[Records from a data source]
"""

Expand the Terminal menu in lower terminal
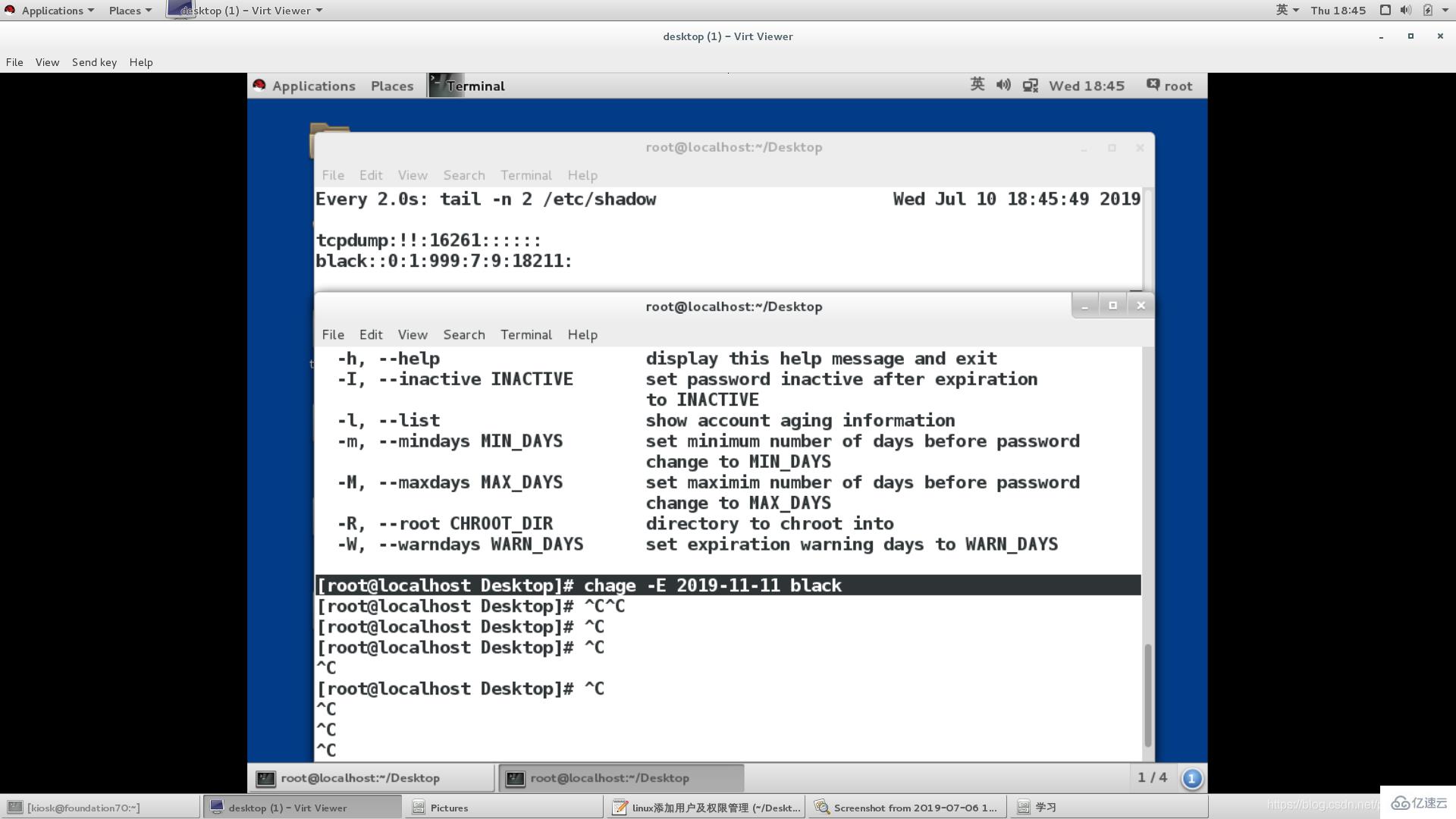 (526, 334)
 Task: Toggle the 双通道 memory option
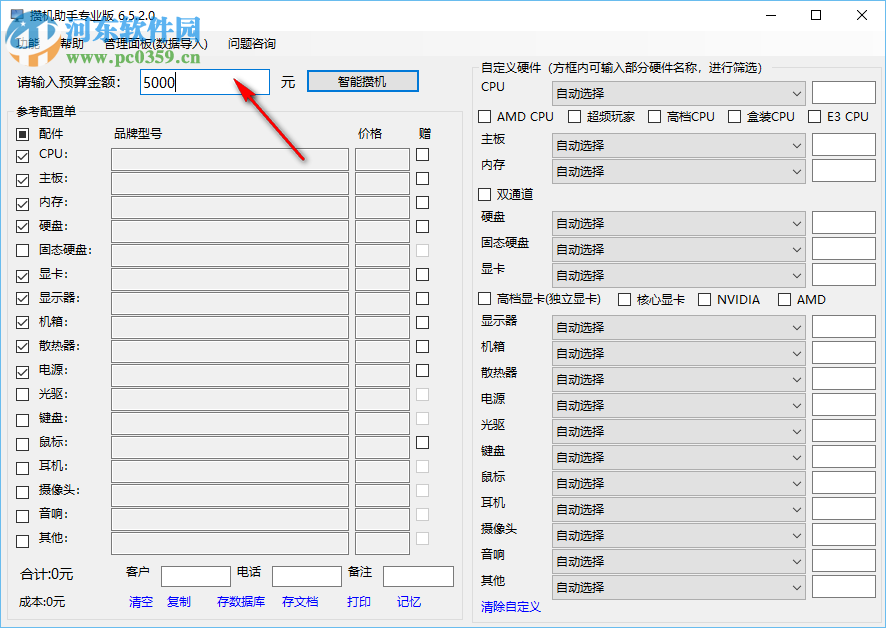pyautogui.click(x=483, y=195)
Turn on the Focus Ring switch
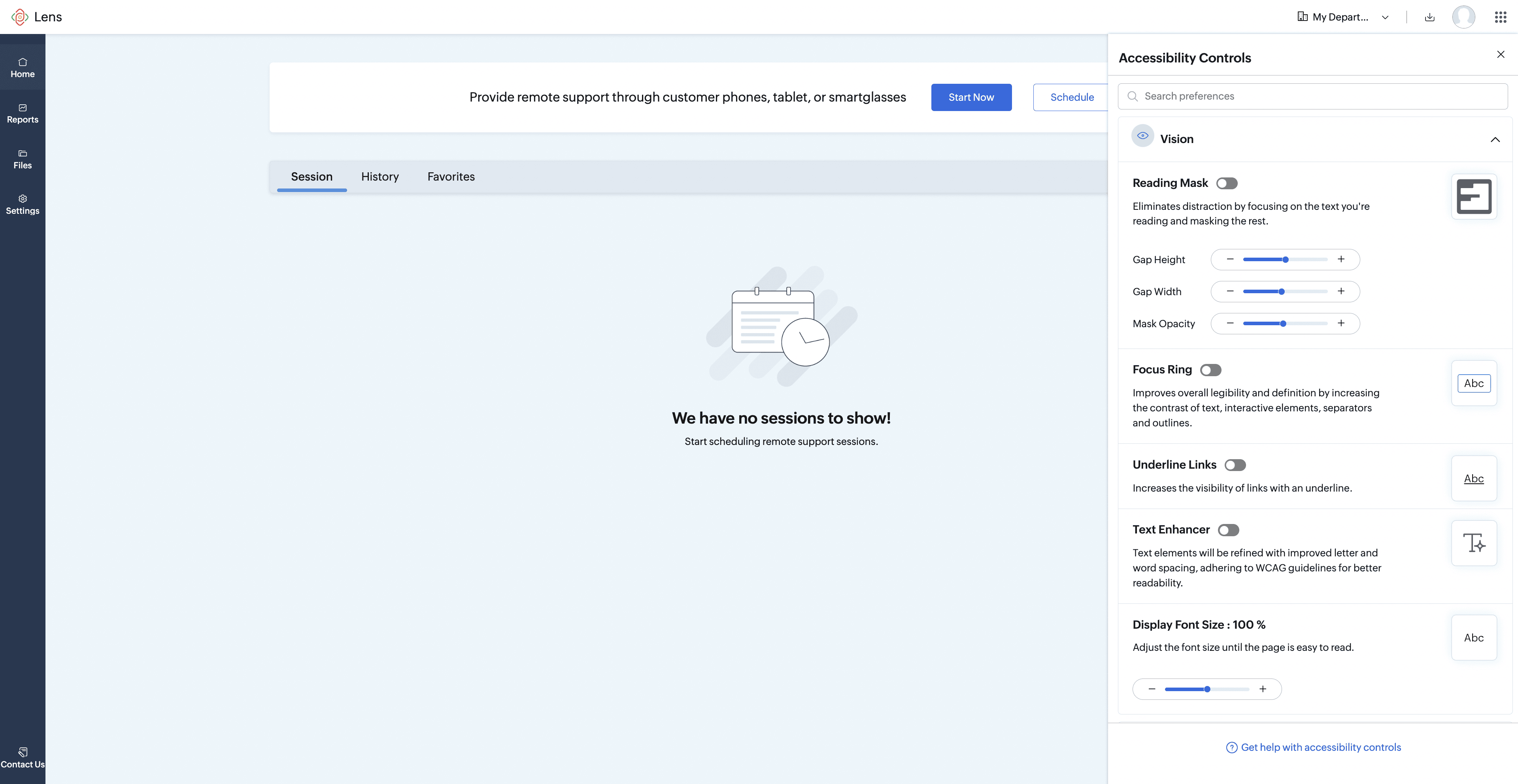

"""

Rewrite the lines above with "switch" replaced by "toggle", changing nothing else. Leave the pictures out.

Expand the Terminal menu in lower terminal
 (526, 334)
 Task: Toggle the 双通道 memory option
pyautogui.click(x=483, y=195)
Turn on the Focus Ring toggle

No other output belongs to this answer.